Work instructions =>
Reproduce without any pictures the lines from the one that contains "Omanikule (60, 1829)" through the end of the records, exactly as written.

(Dataset records)
================================
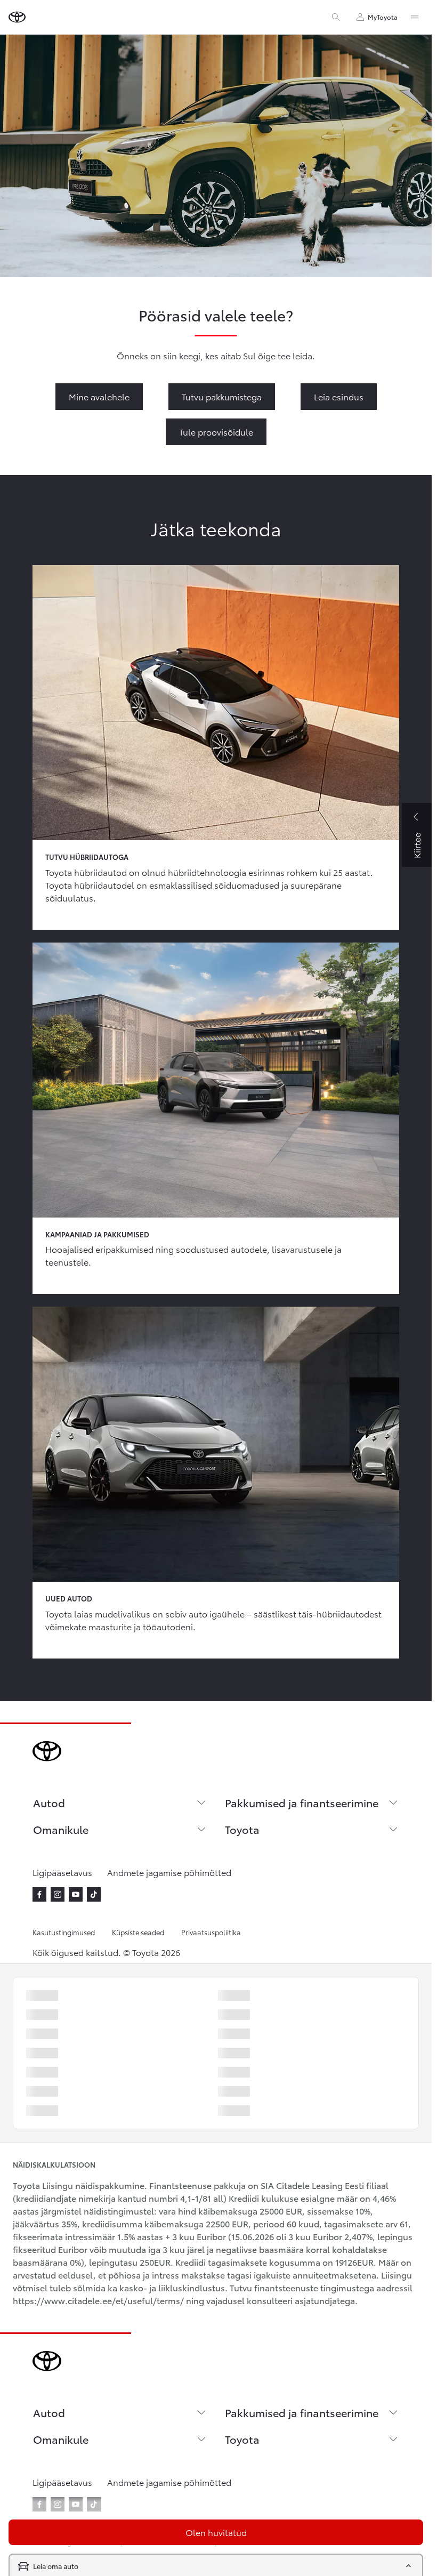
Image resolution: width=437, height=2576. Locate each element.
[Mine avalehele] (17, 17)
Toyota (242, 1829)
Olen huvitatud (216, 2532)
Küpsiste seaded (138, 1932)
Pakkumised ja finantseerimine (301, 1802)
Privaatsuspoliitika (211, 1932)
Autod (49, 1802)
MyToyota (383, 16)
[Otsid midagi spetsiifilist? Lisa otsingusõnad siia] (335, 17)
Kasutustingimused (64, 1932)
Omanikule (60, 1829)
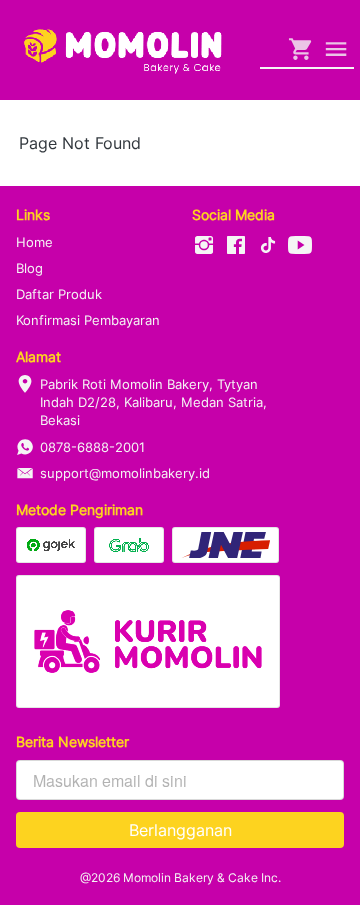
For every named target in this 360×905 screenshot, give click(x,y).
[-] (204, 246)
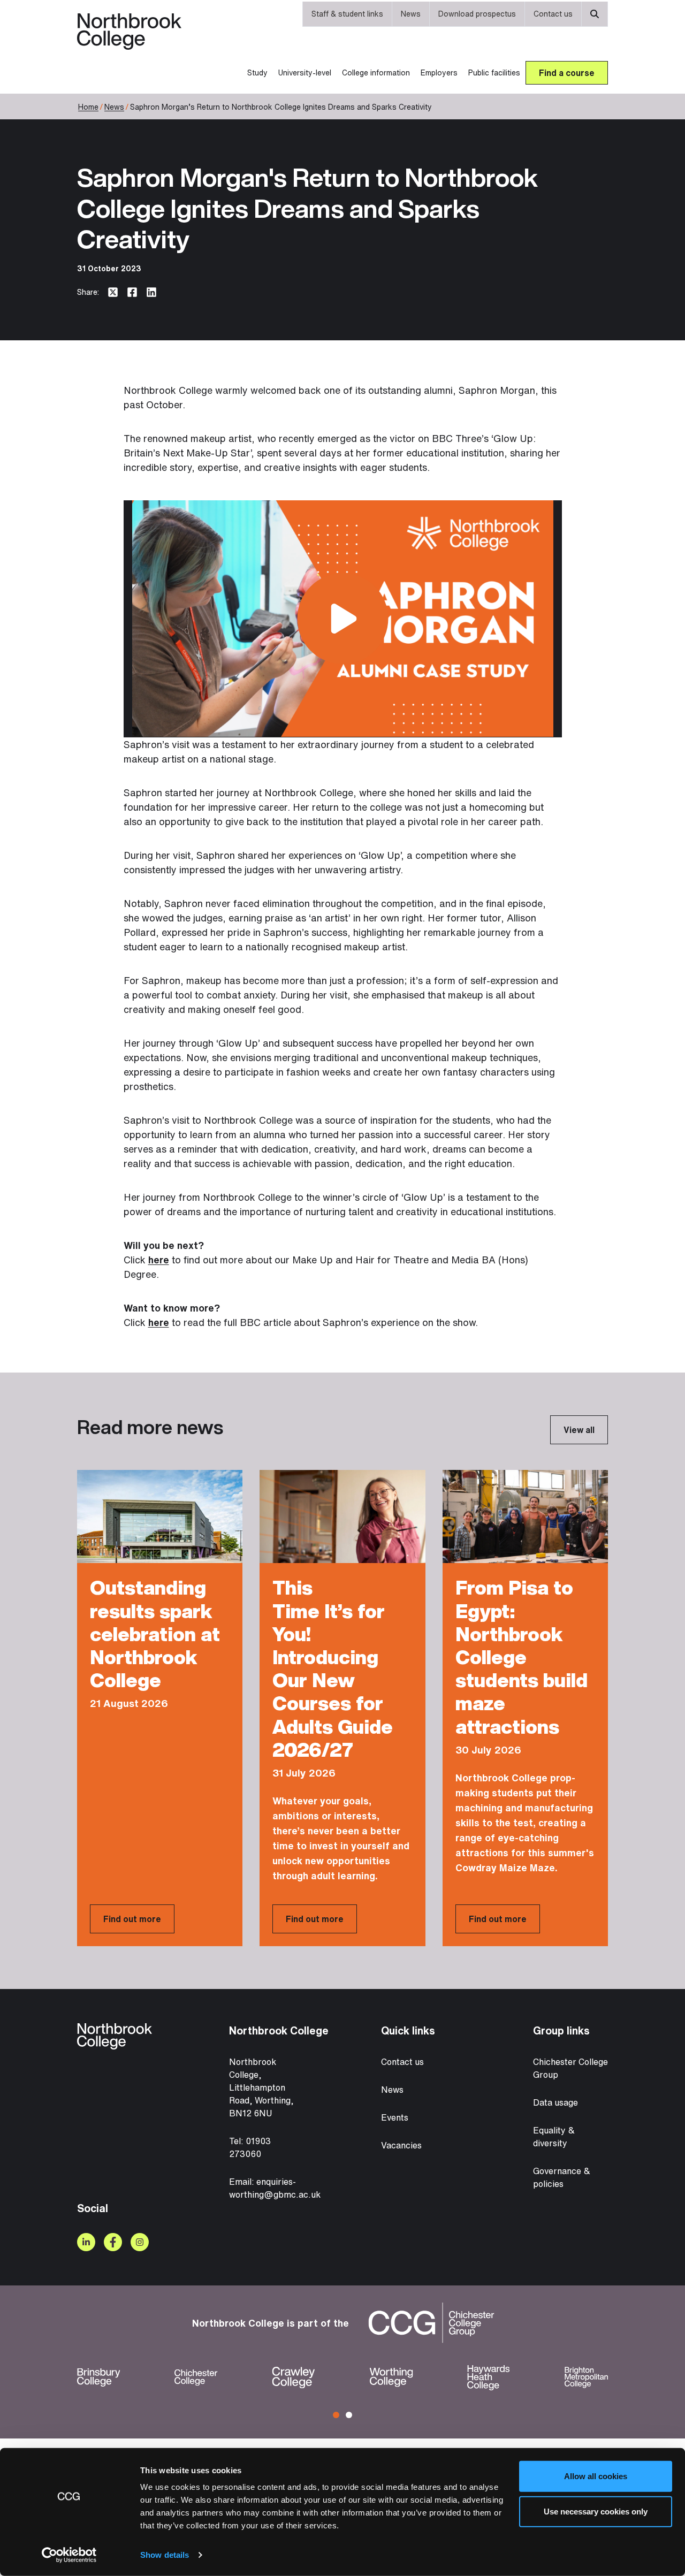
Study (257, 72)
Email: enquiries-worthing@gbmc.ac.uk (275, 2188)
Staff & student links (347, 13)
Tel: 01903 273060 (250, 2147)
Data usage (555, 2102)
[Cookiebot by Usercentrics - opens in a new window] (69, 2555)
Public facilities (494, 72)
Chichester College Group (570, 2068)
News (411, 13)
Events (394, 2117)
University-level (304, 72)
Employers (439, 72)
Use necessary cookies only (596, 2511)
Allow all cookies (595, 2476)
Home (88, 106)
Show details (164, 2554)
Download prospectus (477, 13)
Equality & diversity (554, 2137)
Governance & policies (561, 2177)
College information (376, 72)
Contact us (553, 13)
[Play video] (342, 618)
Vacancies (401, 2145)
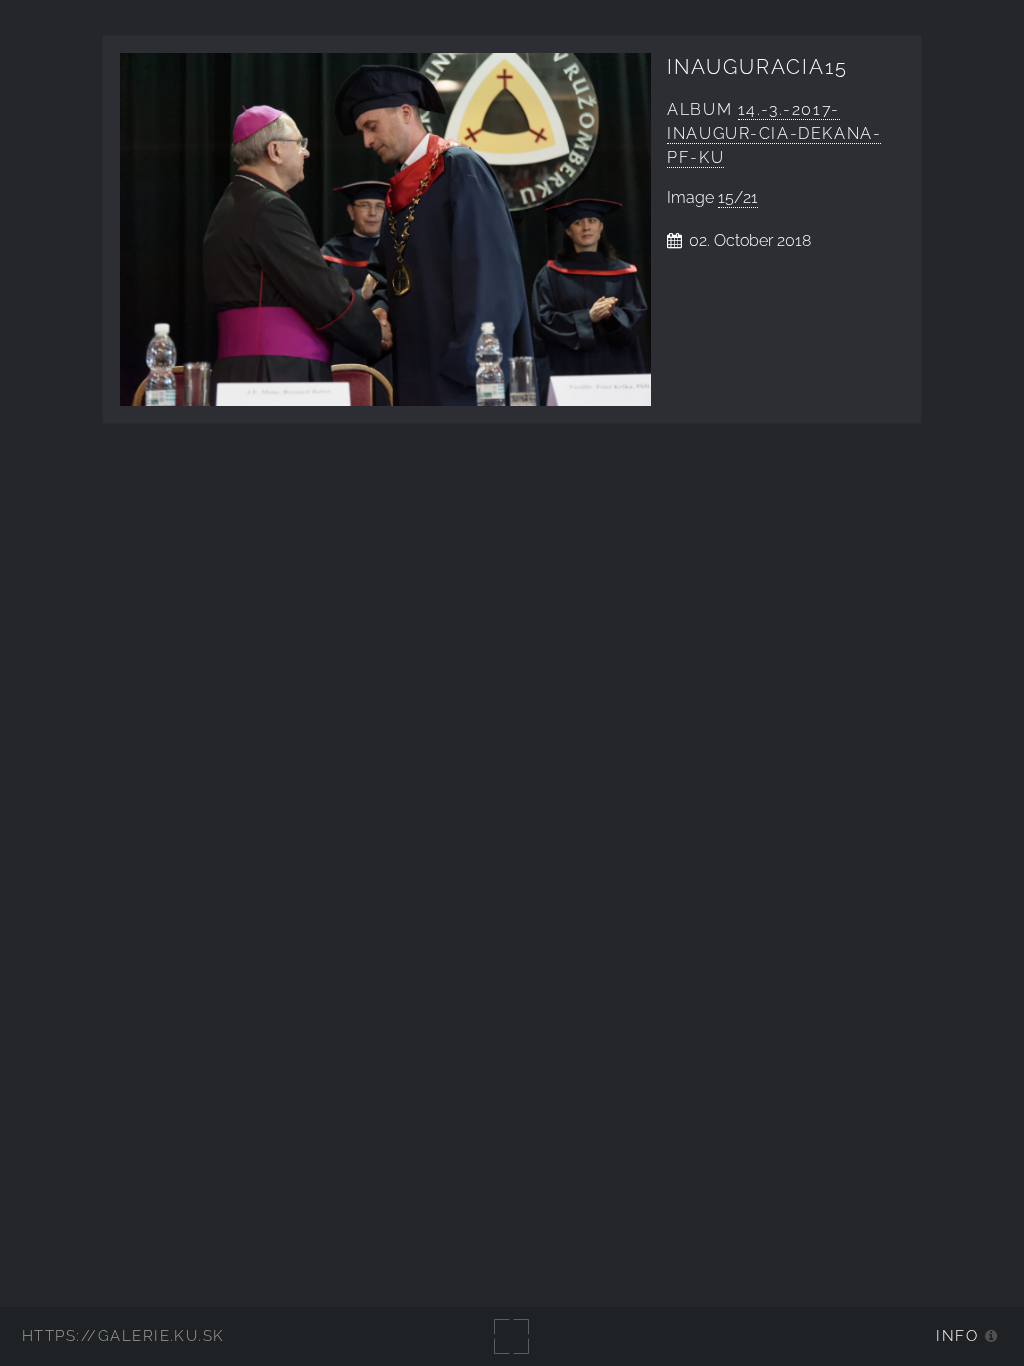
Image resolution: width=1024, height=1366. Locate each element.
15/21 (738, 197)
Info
================================
Exercise answer =>
Omanikule (60, 1829)
For every named target in this 360×905 screenshot, give click(x,y).
[-] (204, 246)
Study (257, 72)
Email: enquiries-worthing@gbmc.ac.uk (275, 2188)
Staff & student links (347, 13)
Tel: 01903 273060 (250, 2147)
Data usage (555, 2102)
[Cookiebot by Usercentrics - opens in a new window] (69, 2555)
Public facilities (494, 72)
Chichester College Group (570, 2068)
News (411, 13)
Events (394, 2117)
University-level (304, 72)
Employers (439, 72)
Use necessary cookies only (596, 2511)
Allow all cookies (595, 2476)
Home (88, 106)
Show details (164, 2554)
Download prospectus (477, 13)
Equality & diversity (554, 2137)
Governance & policies (561, 2177)
College information (376, 72)
Contact us (553, 13)
[Play video] (342, 618)
Vacancies (401, 2145)
Image resolution: width=1024, height=1366. Locate each element.
15/21 (738, 197)
Info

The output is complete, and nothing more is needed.